Em entrevista concedida em 2005, o Presidente Lula, tentando “minimizar” o episódio, declarou que “o que o PT fez, do ponto de vista eleitoral, é o que é feito no Brasil sistematicamente” (GALL, 2005, p.5). Tal declaração remete a uma outra declaração dada em meio a outro grande escândalo político vivido pelo Brasil pós-redemocratização – a renúncia de Fernando Collor de Mello, em 1992, primeiro Presidente eleito da história da América Latina a sofrer impeachment, após a descoberta de um esquema de grandes proporções de pagamento de subornos e comissões ilícitas ao seu governo – por Paulo César Farias, tesoureiro da campanha de Fernando Collor de Mello, próximo ao julgamento de impeachment, quando ele fez a seguinte declaração na CPI: “Estamos todos sendo hipócritas. Ninguém obedece à lei do financiamento de campanhas”.

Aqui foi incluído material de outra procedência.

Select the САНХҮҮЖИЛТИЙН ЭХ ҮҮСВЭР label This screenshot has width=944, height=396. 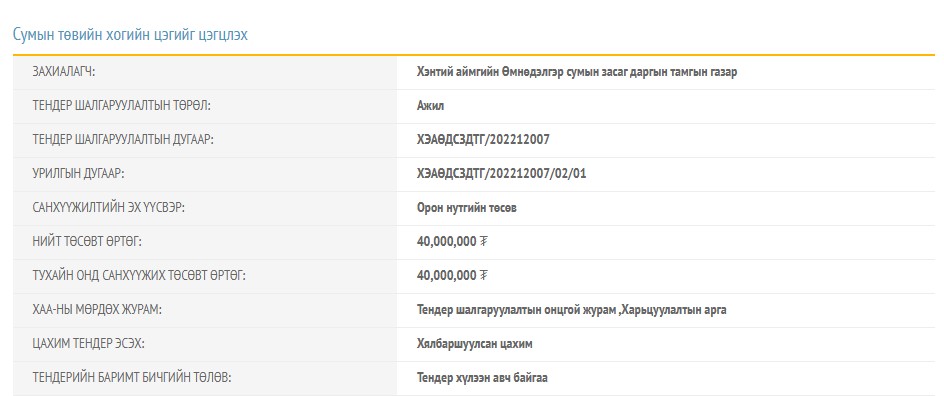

Sem dúvida alguma a maneira como o financiamento de campanhas parece ser encarado por políticos e demais atores envolvidos na política brasileira, é alarmante. As declarações acima nos remetem à idéia de falta de fiscalização e de impunidade presente no sistema político brasileiro. Trata-se de uma cultura política corrupta e deteriorada, arraigada na classe política, que pede medidas urgentes para que o financiamento político possa ser encarado sob seu aspecto mais nobre: o de fundos para promover a competição política livre, igual e justa, e não como uma maneira de colocar em prática atos corruptos e ilegais, de suborno, compra de acesso e compra de influência, dentre outros atos ilícitos.

Face aos problemas enfrentados, o debate contido no Projeto de Lei 2679/03, que propõe o fim do financiamento privado no Brasil e a exclusividade do financiamento público, ganhou força no cenário político brasileiro (ABRAMO, 2005, p.6).

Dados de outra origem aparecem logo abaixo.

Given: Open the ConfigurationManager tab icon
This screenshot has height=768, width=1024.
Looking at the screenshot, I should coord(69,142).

[1] Aqui Samuels (2003) chama a atenção para o fato de, além das empresas dominarem o cenário das doações a candidatos políticos, tanto as doações provenientes de pessoas físicas quanto as provenientes de pessoas jurídicas estão concentradas em poucos doadores. Poucas pessoas físicas fazem doações, em comparação com a população total do país, e muitos dos contribuintes são parentes do candidato, pois possuem o mesmo sobrenome (Samuels chegou a esta conclusão analisando os dados do TSE de 1994 e 1998), e relativamente poucas empresas fazem doações por candidato. Esta situação reflete o cenário socioeconômico do Brasil: poucos são os doadores, porém doam altos valores, espelhando a distribuição desigual de renda presente no país.” Uma porcentagem muito pequena da população do país possui uma receita disponível suficiente para querer e poder influenciar o processo político, mediante consideráveis quantias doadas para fundos de campanha” (SAMUELS, 2003, p.381).

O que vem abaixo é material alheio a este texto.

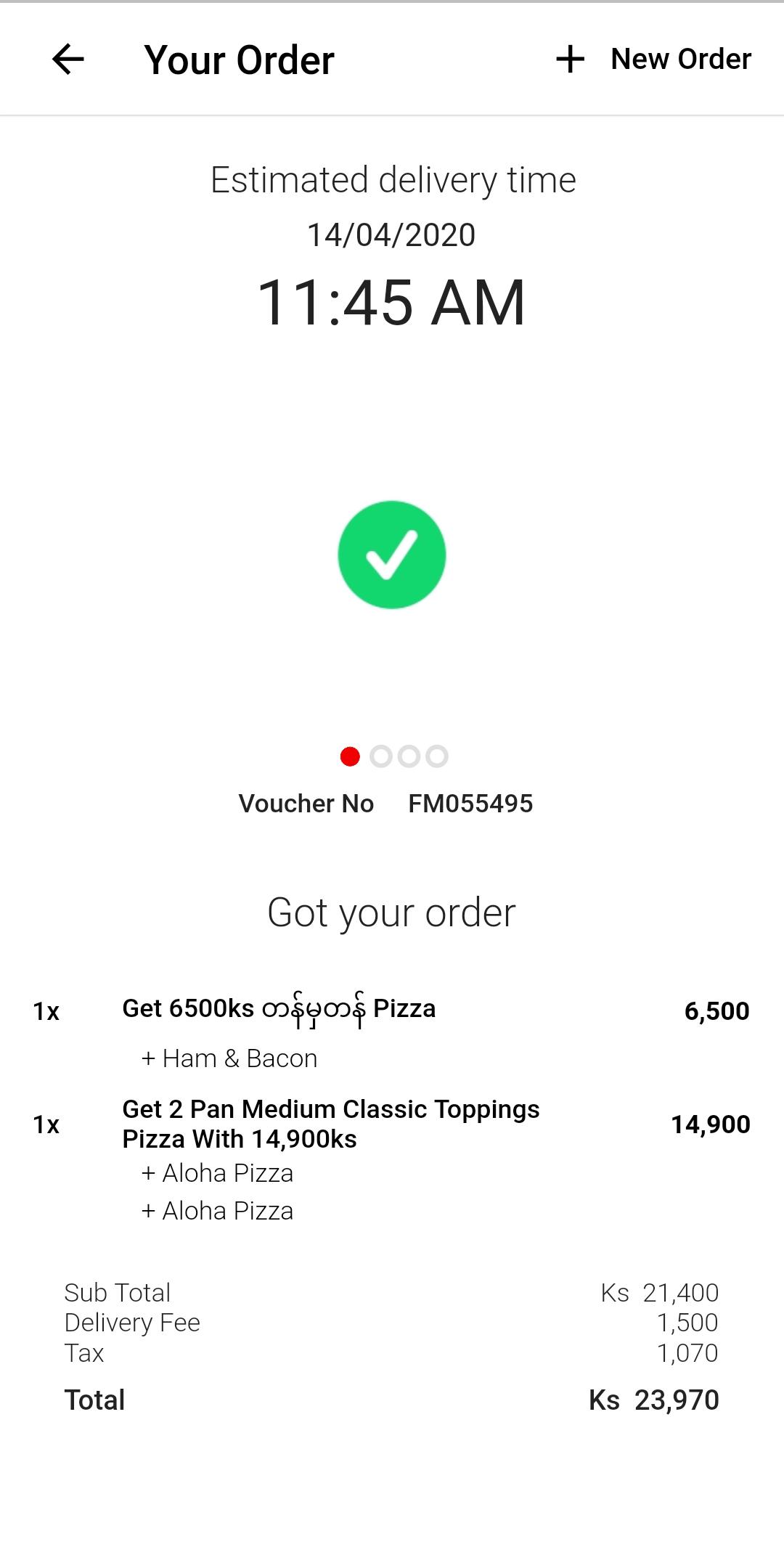Tap the Your Order page title
This screenshot has height=1568, width=784.
(239, 60)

[2] Dentre as figuras mais abaladas com o escândalo destacam-se o então Ministro da Casa Civil, José Dirceu, e o então presidente do PT, José Genoíno. José Dirceu foi apontado como sendo um dos “cabeças” do esquema e foi acusado por Jefferson de chefiar indicações para cargos em estatais com o objetivo de captar recursos para o PT. Dirceu deixou o Ministério e perdeu seus direitos políticos até 2015. José Genoíno foi denunciado por corrupção, acusado de negociar o pagamento a parlamentares em troca de apoio político. Renunciou à presidência do partido e foi eleito deputado federal em 2006 (Folha Online de 09/09/2005).

[Retirado de Igualdade política e financiamento de campanhas eleitorais, Cristiane Rachel Pironi.]